The concentration of ozone was halved while sulphur dioxide levels fell by 90%, clearing the haze that usually sits over Pennsylvania. "We expected to see some decreases," says Russell Dickerson of the University of Maryland in College Park, "but the reduction was bigger than we expected."

The power failure that struck the electricity grids on 14 August 2003 was one of the largest in North American history. It forced over 100 power plants to stop operating in the northeast United States and southeast Canada. A day into the blackout, which left around 50 million people without electricity for nearly 30 hours, Dickerson and his team realised that the crisis presented an unprecedented opportunity to study the effects that power plants have on air pollution.

The Maryland team uses a light aircraft to measure the amounts of various pollutants in the lower atmosphere. On 15 August they flew it over Selinsgrove, an area of rural Pennsylvania within the blackout zone and downwind of several big power plants. On the same day, they made measurements over Cumberland, Maryland, in an area where power plants were still operating.
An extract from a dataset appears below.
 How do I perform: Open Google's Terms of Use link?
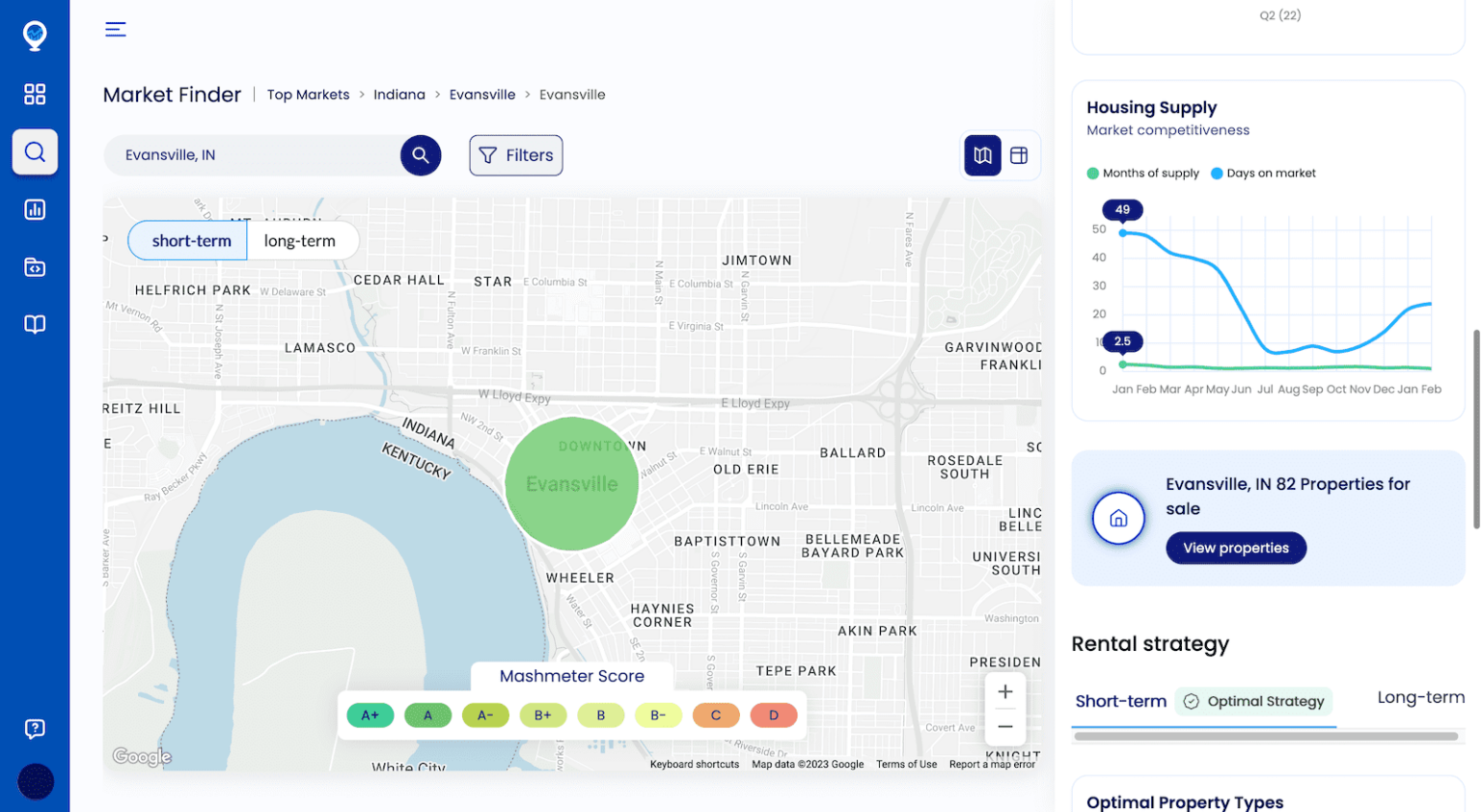(x=906, y=764)
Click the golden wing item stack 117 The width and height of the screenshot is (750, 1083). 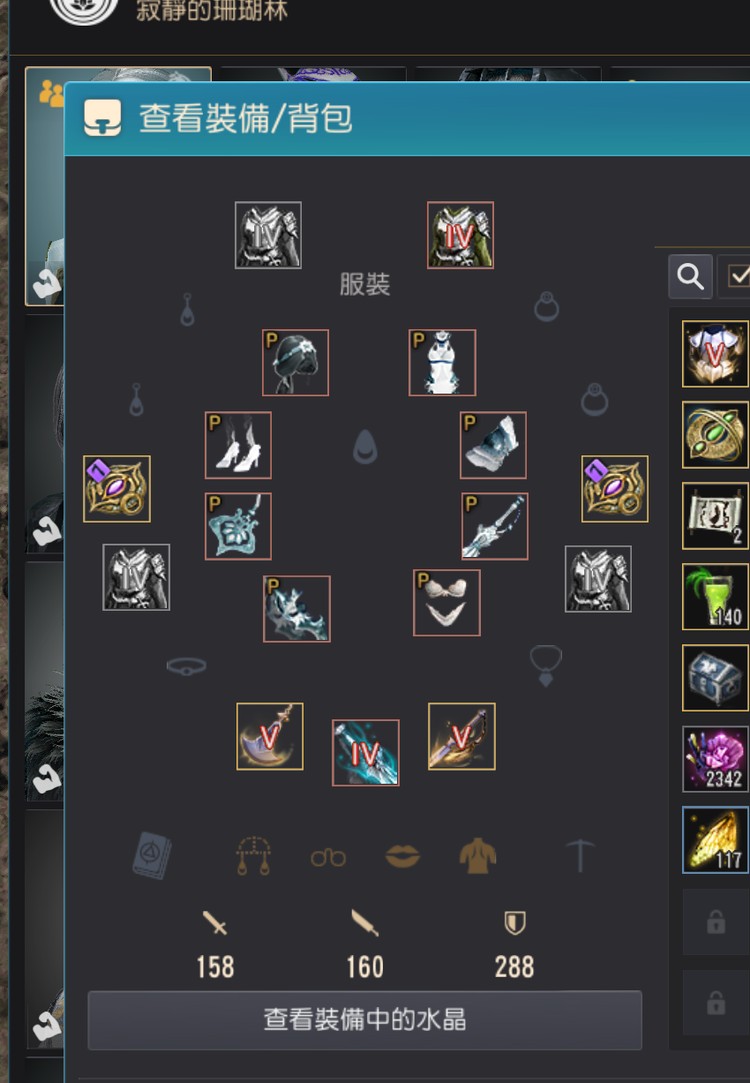click(x=715, y=840)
Most of the electricity for the US is generated in this part of the country, along the Ohio River. "These are among the largest, oldest, most polluting plants in the United States," says Dickerson. The air pollution they create ultimately ends up over Baltimore and New York.

Among the main pollutants from coal-fired power plants are nitrogen oxides and sulphur dioxide. Nitrogen oxides react with other compounds in the air to produce ozone, a prime component of smog and a cause of respiratory problems. Sulphur dioxide creates acid rain and can also be transformed into tiny particles of sulphate, which create atmospheric haze.

Cutting through the haze

The researchers have now published their results in Geophysical Research Letters1. Compared with an August day in 2002, the concentration of ozone over Selinsgrove during the blackout was reduced by about half. At Cumberland, ozone levels were unaffected.

The change in sulphur dioxide was even more dramatic: it fell by over 90%, helping to reduce the obscuring effects of haze by around 70%. What particularly surprised the researchers is that these reductions were larger than would have been expected on the basis of the estimated emissions from power plants: the plants are thought to contribute only 20% of the nitrogen oxides and 70% of the sulphur dioxide in US air.

Dickerson suspects the results could show that pollutants injected from smokestacks a few hundred metres high have a bigger impact on air quality than those released at ground level, for example from motor vehicle exhausts.

But he adds that the shutdown of other industries during the blackout may have contributed to the drop in pollution. Most major industries have their own power generators, which are independent of the grid, but some factories were forced to stop operating during the power cut.

The good news, Dickerson says, is that many of the dirty old power plants on the Ohio River are scheduled for big reductions in nitrogen oxide and sulphur dioxide emissions over the next couple of years. It now seems this could be even more beneficial to air quality than had been anticipated.

References

  1. Marufu L. T., et al. Geophysical Research Letters, 31. L13106 (2004).